**Description of the task:**
Could you repeat all of the entries word for word, minus any pictures?

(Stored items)
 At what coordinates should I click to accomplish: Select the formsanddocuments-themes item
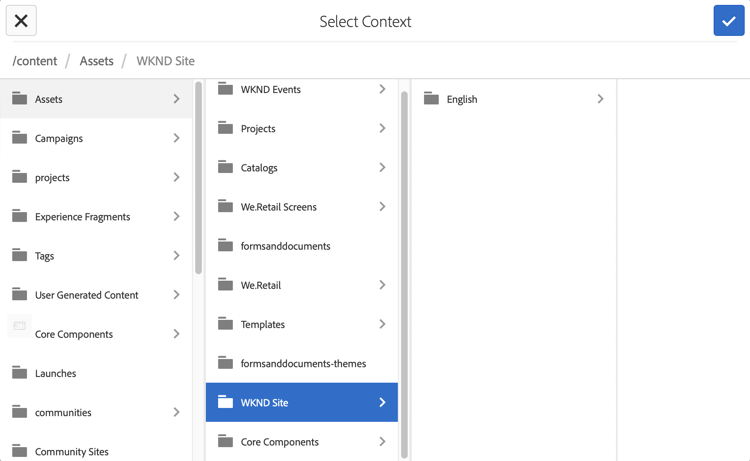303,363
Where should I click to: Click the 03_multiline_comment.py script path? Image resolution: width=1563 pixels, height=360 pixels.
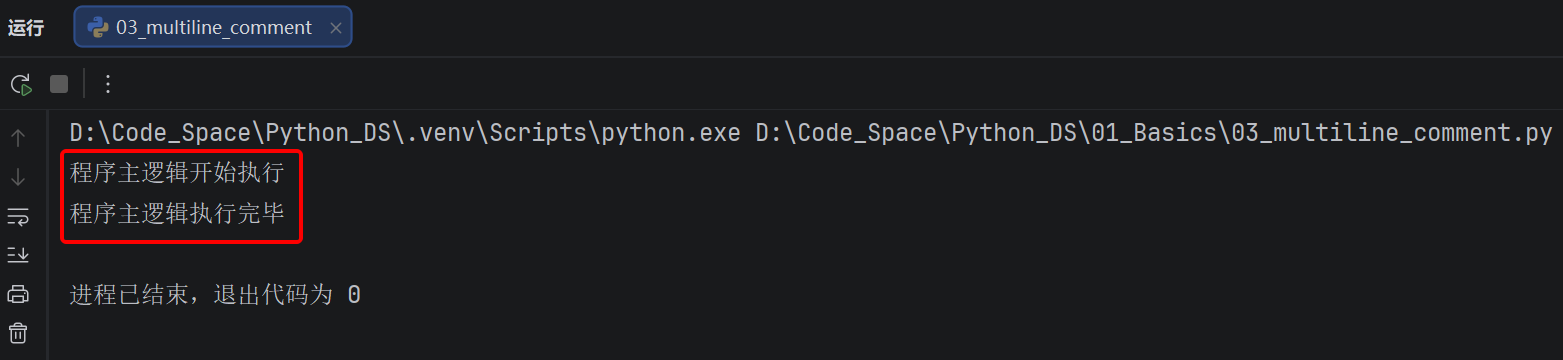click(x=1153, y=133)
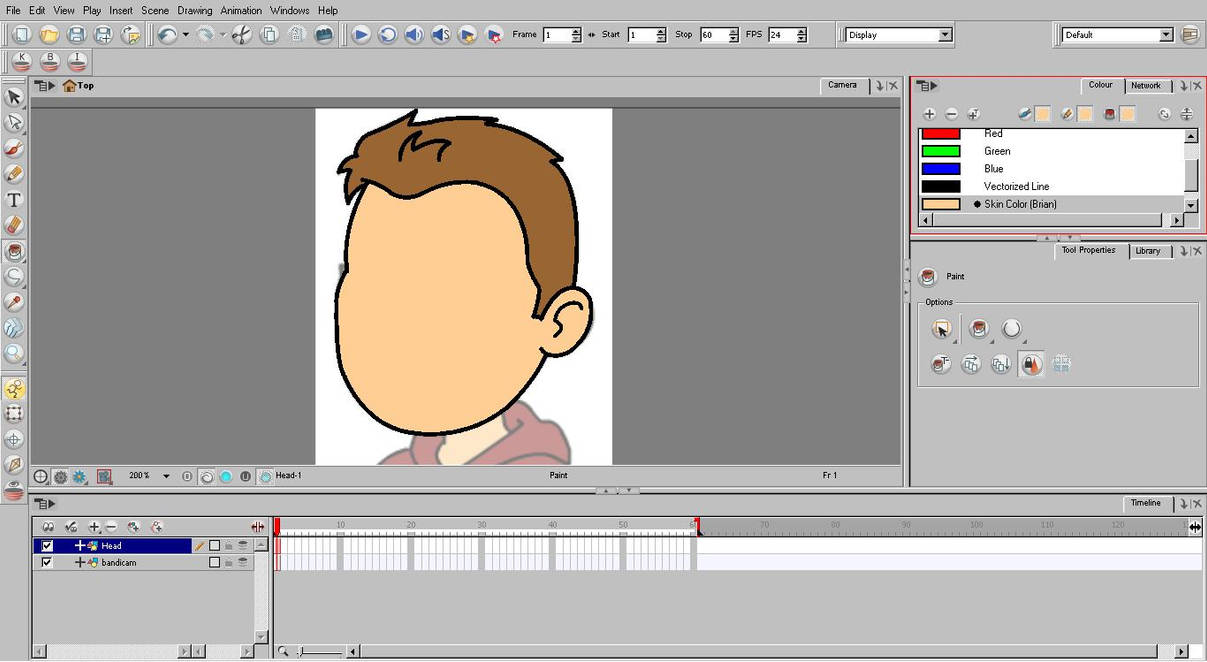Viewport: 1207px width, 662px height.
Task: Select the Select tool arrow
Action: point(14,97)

**Written answer:**
 At what coordinates should I click to accomplish: Select the formsanddocuments-themes item
303,363
Where should I click to: Click the 03_multiline_comment.py script path? Image resolution: width=1563 pixels, height=360 pixels.
click(x=1153, y=133)
Viewport: 1207px width, 662px height.
Task: Select the Select tool arrow
Action: point(14,97)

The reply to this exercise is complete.